- SELECTED EXCERPT
=== Begin Enclosure ===

The Hunt is a fun action survival from 2020, written by the excellent Damon Lindelof, famous author of many episodes of Lost.
The story begins with a group of men and women who wake up in a forest with no memory of their arrival.
It seems they don’t know each other and have no idea why they are there or how they got there.
Later, they become even more confused when they find a chest containing a lot of weapons inside.
It all becomes immediately apparent when some strangers start shooting at them from a distance in the middle of the trees.
As these strangers begin to slaughter them one by one, they become human prey for these mysterious hunters.
In a short time, these folks exterminate almost the entire group until only a very few survivors remain.
A taciturn and lonely woman is the only one with the will and the proper training to fight.
Meeting other characters who have escaped the initial attack, they try to figure out where they are and who wants to kill them.
They slowly realize that these hunters have been watching them for a long time and that it is personal.
For years these gentlemen waited for the right opportunity to take revenge on a mistake that ruined their lives forever.
At that point, there is nothing left to do but fight to the end against this mysterious force with unknown motivations.
However, they will not know who to trust since not everyone is what they say they are.
When Little Red Riding Hood has a machine gun
If The Hunt were a fairytale-like Little Red Riding Hood, this time it would be the wolf to worry about.
Actually, if we must make a comparison, it is more appropriate to do so with the old book Animal Farm.
Indeed, the various characters quote George Orwell‘s work several times, and a small pig is a famous quote.
If the book was a childish but cruel and intelligent metaphor of the power of gossip, this movie is no less.
All the violence and revenge come from a silly discussion on social networks, which eventually escalates into a tragedy.
However, the story’s mood is cheerful and ironic, outlining a funny context even if full of stupidity and wickedness.
The action scenes alternate with proper rhythm to portray the characters, flowing smoothly from one to the other.
Describing them briefly but effectively creates a small group of heroes and anti-heroes, each with their reason to exist.
In addition, the story moves continuously through various locations, succeeding each time to displace with something unexpected.
Just as it changes where the action takes place, the relationships between the various protagonists also vary on each occasion.
Until the end, there is uncertainty about who they are, maybe hunters pretending to be victims or people who want to help.

=== End Enclosure ===

- INFORMATION SUPPLIED
=== Begin Enclosure ===

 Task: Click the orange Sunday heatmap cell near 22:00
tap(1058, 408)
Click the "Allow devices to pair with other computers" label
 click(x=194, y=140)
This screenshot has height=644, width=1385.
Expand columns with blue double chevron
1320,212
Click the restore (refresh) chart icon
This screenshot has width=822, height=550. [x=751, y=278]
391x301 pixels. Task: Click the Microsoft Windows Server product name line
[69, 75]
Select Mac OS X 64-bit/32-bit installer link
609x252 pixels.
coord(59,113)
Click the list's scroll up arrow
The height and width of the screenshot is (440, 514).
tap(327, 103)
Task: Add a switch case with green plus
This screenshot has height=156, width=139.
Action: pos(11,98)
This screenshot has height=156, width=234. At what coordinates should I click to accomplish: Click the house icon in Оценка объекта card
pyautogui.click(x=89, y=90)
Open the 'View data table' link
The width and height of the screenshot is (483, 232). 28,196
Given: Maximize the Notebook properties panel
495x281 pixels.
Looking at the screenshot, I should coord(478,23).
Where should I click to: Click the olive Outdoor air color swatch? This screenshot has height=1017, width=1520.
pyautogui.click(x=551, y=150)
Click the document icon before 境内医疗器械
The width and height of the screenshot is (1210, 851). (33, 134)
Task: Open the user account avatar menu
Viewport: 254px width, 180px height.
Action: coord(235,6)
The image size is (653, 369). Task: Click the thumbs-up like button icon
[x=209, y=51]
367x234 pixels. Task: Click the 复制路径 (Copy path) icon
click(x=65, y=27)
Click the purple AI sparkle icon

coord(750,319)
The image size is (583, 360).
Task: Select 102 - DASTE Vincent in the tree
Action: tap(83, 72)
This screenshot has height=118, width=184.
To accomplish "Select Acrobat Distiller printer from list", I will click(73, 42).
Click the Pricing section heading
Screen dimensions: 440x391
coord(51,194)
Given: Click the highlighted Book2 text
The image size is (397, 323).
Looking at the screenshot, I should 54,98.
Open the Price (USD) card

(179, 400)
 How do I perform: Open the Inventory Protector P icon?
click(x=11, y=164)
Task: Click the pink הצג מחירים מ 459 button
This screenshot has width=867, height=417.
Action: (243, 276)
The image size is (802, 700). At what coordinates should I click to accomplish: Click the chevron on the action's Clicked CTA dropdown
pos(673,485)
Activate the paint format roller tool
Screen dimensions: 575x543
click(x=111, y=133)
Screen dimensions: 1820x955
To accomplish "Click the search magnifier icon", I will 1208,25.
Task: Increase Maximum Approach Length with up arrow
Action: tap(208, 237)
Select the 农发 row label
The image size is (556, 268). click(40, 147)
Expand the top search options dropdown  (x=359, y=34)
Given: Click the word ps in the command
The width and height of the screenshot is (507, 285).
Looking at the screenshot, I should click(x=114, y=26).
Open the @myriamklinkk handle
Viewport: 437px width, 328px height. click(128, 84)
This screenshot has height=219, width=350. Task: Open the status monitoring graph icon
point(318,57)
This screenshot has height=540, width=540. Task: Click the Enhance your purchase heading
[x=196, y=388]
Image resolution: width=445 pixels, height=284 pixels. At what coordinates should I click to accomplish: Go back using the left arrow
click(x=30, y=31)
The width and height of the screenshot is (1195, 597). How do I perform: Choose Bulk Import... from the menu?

=== End Enclosure ===

- REQUIRED WORK
From the review of The Hunt above, return the passage between "Meeting other characters" and "to worry about.", inclusive, copied word for word.

- SOLUTION TO THIS TASK
Meeting other characters who have escaped the initial attack, they try to figure out where they are and who wants to kill them.
They slowly realize that these hunters have been watching them for a long time and that it is personal.
For years these gentlemen waited for the right opportunity to take revenge on a mistake that ruined their lives forever.
At that point, there is nothing left to do but fight to the end against this mysterious force with unknown motivations.
However, they will not know who to trust since not everyone is what they say they are.
When Little Red Riding Hood has a machine gun
If The Hunt were a fairytale-like Little Red Riding Hood, this time it would be the wolf to worry about.